Data »
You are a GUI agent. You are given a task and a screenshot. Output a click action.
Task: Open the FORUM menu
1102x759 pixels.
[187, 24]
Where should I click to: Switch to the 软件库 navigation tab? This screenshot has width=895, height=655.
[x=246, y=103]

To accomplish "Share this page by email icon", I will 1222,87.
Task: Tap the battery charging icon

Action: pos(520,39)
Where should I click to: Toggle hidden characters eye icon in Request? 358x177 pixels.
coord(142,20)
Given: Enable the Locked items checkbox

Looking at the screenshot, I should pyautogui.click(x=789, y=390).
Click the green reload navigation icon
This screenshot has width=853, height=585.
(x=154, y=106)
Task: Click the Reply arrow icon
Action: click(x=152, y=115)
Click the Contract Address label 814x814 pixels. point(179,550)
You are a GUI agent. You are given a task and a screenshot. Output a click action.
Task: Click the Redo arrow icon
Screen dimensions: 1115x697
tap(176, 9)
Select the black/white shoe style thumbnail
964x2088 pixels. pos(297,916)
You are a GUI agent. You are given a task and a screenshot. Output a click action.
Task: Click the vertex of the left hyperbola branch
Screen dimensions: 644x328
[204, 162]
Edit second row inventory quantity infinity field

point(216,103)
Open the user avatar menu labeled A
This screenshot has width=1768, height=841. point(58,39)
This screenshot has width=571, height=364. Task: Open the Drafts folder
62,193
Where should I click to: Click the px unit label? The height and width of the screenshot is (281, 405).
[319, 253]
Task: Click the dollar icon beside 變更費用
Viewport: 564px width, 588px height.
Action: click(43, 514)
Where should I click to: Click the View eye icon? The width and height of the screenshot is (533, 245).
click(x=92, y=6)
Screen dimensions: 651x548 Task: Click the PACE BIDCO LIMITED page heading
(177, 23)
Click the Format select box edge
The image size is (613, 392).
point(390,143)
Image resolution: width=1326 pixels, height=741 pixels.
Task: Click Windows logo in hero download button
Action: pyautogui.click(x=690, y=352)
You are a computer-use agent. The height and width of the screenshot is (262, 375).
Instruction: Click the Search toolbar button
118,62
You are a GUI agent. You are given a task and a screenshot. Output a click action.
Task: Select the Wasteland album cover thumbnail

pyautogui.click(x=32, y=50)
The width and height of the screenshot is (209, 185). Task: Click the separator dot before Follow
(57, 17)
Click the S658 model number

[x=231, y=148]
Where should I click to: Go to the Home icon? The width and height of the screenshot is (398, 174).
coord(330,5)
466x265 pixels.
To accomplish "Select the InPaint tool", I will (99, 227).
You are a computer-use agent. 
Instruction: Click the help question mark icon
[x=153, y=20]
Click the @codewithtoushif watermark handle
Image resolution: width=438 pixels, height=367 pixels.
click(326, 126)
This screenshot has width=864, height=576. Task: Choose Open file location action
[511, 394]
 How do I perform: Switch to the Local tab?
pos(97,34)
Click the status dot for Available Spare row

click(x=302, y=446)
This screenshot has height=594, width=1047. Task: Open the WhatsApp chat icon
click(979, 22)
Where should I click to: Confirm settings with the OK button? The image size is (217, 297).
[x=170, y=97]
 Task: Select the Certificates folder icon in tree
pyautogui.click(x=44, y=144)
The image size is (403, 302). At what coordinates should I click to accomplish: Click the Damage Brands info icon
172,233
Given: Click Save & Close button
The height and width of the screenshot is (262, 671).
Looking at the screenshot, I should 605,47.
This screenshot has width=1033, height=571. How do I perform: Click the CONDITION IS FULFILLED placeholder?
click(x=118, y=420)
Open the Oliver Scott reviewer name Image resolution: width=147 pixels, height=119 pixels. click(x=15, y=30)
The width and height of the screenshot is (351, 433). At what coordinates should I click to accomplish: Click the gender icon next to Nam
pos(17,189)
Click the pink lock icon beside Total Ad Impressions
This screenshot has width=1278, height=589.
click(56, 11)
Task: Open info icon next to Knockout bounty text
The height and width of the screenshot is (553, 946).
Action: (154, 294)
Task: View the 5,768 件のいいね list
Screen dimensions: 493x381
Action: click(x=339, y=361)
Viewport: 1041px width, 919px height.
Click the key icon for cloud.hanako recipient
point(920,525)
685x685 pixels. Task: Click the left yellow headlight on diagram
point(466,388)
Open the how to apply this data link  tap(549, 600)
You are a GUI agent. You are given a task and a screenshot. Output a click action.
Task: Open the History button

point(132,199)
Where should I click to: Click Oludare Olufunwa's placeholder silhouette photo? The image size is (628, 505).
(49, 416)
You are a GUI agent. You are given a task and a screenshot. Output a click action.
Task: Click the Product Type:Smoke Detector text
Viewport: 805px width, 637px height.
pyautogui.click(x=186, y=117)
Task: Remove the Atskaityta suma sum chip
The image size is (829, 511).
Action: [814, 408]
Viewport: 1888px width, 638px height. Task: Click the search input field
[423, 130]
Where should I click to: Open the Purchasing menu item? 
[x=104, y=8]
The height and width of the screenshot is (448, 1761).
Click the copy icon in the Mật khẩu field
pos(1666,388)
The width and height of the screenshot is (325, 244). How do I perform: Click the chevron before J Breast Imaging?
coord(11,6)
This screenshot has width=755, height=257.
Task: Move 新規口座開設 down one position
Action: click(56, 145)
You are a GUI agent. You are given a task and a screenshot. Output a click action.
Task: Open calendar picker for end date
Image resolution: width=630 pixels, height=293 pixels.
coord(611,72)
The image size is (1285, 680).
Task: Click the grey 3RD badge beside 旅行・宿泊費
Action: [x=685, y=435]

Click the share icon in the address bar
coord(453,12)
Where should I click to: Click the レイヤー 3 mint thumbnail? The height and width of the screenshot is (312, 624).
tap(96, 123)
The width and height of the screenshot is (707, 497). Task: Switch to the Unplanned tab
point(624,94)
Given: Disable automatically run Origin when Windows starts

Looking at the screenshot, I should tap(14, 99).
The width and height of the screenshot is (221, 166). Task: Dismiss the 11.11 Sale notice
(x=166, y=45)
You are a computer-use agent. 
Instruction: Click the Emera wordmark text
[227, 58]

Task details »
Restate each of the entries above verbatim.

Answer area »
You are a GUI agent. You are given a task and a screenshot. Output a click action.
Task: Open the FORUM menu
1102x759 pixels.
[187, 24]
Where should I click to: Switch to the 软件库 navigation tab? This screenshot has width=895, height=655.
[x=246, y=103]

To accomplish "Share this page by email icon", I will 1222,87.
Task: Tap the battery charging icon

Action: pos(520,39)
Where should I click to: Toggle hidden characters eye icon in Request? 358x177 pixels.
coord(142,20)
Given: Enable the Locked items checkbox

Looking at the screenshot, I should pyautogui.click(x=789, y=390).
Click the green reload navigation icon
This screenshot has width=853, height=585.
(x=154, y=106)
Task: Click the Reply arrow icon
Action: click(x=152, y=115)
Click the Contract Address label 814x814 pixels. point(179,550)
You are a GUI agent. You are given a task and a screenshot. Output a click action.
Task: Click the Redo arrow icon
Screen dimensions: 1115x697
tap(176, 9)
Select the black/white shoe style thumbnail
964x2088 pixels. pos(297,916)
You are a GUI agent. You are given a task and a screenshot. Output a click action.
Task: Click the vertex of the left hyperbola branch
Screen dimensions: 644x328
[204, 162]
Edit second row inventory quantity infinity field

point(216,103)
Open the user avatar menu labeled A
This screenshot has width=1768, height=841. point(58,39)
This screenshot has width=571, height=364. Task: Open the Drafts folder
62,193
Where should I click to: Click the px unit label? The height and width of the screenshot is (281, 405).
[319, 253]
Task: Click the dollar icon beside 變更費用
Viewport: 564px width, 588px height.
Action: click(43, 514)
Where should I click to: Click the View eye icon? The width and height of the screenshot is (533, 245).
click(x=92, y=6)
Screen dimensions: 651x548 Task: Click the PACE BIDCO LIMITED page heading
(177, 23)
Click the Format select box edge
The image size is (613, 392).
point(390,143)
Image resolution: width=1326 pixels, height=741 pixels.
Task: Click Windows logo in hero download button
Action: pyautogui.click(x=690, y=352)
You are a computer-use agent. The height and width of the screenshot is (262, 375).
Instruction: Click the Search toolbar button
118,62
You are a GUI agent. You are given a task and a screenshot. Output a click action.
Task: Select the Wasteland album cover thumbnail

pyautogui.click(x=32, y=50)
The width and height of the screenshot is (209, 185). Task: Click the separator dot before Follow
(57, 17)
Click the S658 model number

[x=231, y=148]
Where should I click to: Go to the Home icon? The width and height of the screenshot is (398, 174).
coord(330,5)
466x265 pixels.
To accomplish "Select the InPaint tool", I will (99, 227).
You are a computer-use agent. 
Instruction: Click the help question mark icon
[x=153, y=20]
Click the @codewithtoushif watermark handle
Image resolution: width=438 pixels, height=367 pixels.
click(326, 126)
This screenshot has width=864, height=576. Task: Choose Open file location action
[511, 394]
 How do I perform: Switch to the Local tab?
pos(97,34)
Click the status dot for Available Spare row

click(x=302, y=446)
This screenshot has height=594, width=1047. Task: Open the WhatsApp chat icon
click(979, 22)
Where should I click to: Confirm settings with the OK button? The image size is (217, 297).
[x=170, y=97]
 Task: Select the Certificates folder icon in tree
pyautogui.click(x=44, y=144)
The image size is (403, 302). At what coordinates should I click to accomplish: Click the Damage Brands info icon
172,233
Given: Click Save & Close button
The height and width of the screenshot is (262, 671).
Looking at the screenshot, I should 605,47.
This screenshot has width=1033, height=571. How do I perform: Click the CONDITION IS FULFILLED placeholder?
click(x=118, y=420)
Open the Oliver Scott reviewer name Image resolution: width=147 pixels, height=119 pixels. click(x=15, y=30)
The width and height of the screenshot is (351, 433). At what coordinates should I click to accomplish: Click the gender icon next to Nam
pos(17,189)
Click the pink lock icon beside Total Ad Impressions
This screenshot has width=1278, height=589.
click(56, 11)
Task: Open info icon next to Knockout bounty text
The height and width of the screenshot is (553, 946).
Action: (154, 294)
Task: View the 5,768 件のいいね list
Screen dimensions: 493x381
Action: click(x=339, y=361)
Viewport: 1041px width, 919px height.
Click the key icon for cloud.hanako recipient
point(920,525)
685x685 pixels. Task: Click the left yellow headlight on diagram
point(466,388)
Open the how to apply this data link  tap(549, 600)
You are a GUI agent. You are given a task and a screenshot. Output a click action.
Task: Open the History button

point(132,199)
Where should I click to: Click Oludare Olufunwa's placeholder silhouette photo? The image size is (628, 505).
(49, 416)
You are a GUI agent. You are given a task and a screenshot. Output a click action.
Task: Click the Product Type:Smoke Detector text
Viewport: 805px width, 637px height.
pyautogui.click(x=186, y=117)
Task: Remove the Atskaityta suma sum chip
The image size is (829, 511).
Action: [814, 408]
Viewport: 1888px width, 638px height. Task: Click the search input field
[423, 130]
Where should I click to: Open the Purchasing menu item? 
[x=104, y=8]
The height and width of the screenshot is (448, 1761).
Click the copy icon in the Mật khẩu field
pos(1666,388)
The width and height of the screenshot is (325, 244). How do I perform: Click the chevron before J Breast Imaging?
coord(11,6)
This screenshot has width=755, height=257.
Task: Move 新規口座開設 down one position
Action: click(56, 145)
You are a GUI agent. You are given a task and a screenshot. Output a click action.
Task: Open calendar picker for end date
Image resolution: width=630 pixels, height=293 pixels.
coord(611,72)
The image size is (1285, 680).
Task: Click the grey 3RD badge beside 旅行・宿泊費
Action: [x=685, y=435]

Click the share icon in the address bar
coord(453,12)
Where should I click to: Click the レイヤー 3 mint thumbnail? The height and width of the screenshot is (312, 624).
tap(96, 123)
The width and height of the screenshot is (707, 497). Task: Switch to the Unplanned tab
point(624,94)
Given: Disable automatically run Origin when Windows starts

Looking at the screenshot, I should tap(14, 99).
The width and height of the screenshot is (221, 166). Task: Dismiss the 11.11 Sale notice
(x=166, y=45)
You are a computer-use agent. 
Instruction: Click the Emera wordmark text
[227, 58]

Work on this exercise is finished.